We store the timestamp values in UTC always, and just display them in the localtime where the server is configured, so changing the timezone of splunk should not damage the accuracy of the timestamps in any way.
What might be trouble is if the incoming log datastream does not declare its timezone, and thus the newly arriving data is interpreted differently from the historical data (one of them is probably wrong!)
For splunk forwarders running on windows, i have found that you must restart the splunkd to have it recognize a system timezone change.
We store the timestamp values in UTC always, and just display them in the localtime where the server is configured, so changing the timezone of splunk should not damage the accuracy of the timestamps in any way.
What might be trouble is if the incoming log datastream does not declare its timezone, and thus the newly arriving data is interpreted differently from the historical data (one of them is probably wrong!)
There is not.
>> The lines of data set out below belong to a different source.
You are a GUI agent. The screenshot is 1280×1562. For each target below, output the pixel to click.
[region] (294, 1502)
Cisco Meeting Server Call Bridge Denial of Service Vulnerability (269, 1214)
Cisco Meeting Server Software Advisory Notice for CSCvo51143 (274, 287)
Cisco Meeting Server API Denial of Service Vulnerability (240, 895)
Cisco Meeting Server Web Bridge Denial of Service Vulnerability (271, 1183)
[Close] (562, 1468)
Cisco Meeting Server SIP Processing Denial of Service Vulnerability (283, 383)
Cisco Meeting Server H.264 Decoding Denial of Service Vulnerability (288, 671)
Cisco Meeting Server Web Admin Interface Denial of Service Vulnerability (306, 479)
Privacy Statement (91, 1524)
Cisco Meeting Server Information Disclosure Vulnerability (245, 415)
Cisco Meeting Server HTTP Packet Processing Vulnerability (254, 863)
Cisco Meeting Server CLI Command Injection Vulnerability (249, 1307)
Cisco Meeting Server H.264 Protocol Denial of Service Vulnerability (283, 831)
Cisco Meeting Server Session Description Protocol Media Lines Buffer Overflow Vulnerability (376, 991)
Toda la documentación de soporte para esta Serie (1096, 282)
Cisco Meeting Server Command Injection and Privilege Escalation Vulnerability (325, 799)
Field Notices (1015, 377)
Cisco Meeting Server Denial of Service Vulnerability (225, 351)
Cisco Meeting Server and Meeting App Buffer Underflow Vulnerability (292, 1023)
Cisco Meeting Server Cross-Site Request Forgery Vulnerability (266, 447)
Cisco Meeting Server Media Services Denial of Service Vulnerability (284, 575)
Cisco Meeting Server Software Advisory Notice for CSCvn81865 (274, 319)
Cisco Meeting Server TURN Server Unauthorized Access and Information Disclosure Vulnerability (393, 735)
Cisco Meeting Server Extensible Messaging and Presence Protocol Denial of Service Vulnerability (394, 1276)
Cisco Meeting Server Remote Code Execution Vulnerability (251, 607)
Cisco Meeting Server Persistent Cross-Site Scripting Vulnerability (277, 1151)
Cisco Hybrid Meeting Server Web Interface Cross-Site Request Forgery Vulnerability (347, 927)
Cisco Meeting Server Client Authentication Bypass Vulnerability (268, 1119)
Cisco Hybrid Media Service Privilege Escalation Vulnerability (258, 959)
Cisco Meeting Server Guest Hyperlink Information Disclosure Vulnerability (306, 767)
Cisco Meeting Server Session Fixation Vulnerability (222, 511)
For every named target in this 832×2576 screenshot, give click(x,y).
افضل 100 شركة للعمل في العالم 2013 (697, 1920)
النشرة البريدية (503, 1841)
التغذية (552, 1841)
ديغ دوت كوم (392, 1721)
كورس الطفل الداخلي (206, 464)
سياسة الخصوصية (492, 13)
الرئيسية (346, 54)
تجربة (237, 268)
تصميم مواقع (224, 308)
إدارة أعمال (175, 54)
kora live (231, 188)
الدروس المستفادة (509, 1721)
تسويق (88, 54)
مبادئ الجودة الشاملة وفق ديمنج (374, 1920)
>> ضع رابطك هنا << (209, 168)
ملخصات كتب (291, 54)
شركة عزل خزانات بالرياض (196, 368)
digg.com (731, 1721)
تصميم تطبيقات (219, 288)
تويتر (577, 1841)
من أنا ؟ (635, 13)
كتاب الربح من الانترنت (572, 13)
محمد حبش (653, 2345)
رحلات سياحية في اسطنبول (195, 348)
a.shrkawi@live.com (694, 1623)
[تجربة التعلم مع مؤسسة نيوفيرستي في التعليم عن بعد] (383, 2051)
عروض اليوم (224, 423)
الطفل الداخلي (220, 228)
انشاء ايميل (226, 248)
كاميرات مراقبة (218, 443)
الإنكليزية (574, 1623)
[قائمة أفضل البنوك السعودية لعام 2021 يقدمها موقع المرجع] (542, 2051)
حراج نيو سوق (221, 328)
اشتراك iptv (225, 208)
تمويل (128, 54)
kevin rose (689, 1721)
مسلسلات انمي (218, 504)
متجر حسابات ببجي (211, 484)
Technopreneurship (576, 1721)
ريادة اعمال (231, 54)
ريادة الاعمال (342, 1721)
It's not entirely clear to me that this makes sense anyway, unless all the old data was incorrectly timestamped. If the old data was on Eastern, and was indexed as if it were on Eastern, then its timestamps should still be correct, notwithstanding subsequent changes to the time zone of new data.
Of course, if the timestamp was indexed wrong in the first place, it basically needs to be deleted and reindexed/re-imported.
If your configuration or the data does not specify a time zone, then Splunk will assume that this data is is in the same time zone as the Splunk indexer. So there will be a different interpretation of timestamps unless all of them are explicitly set.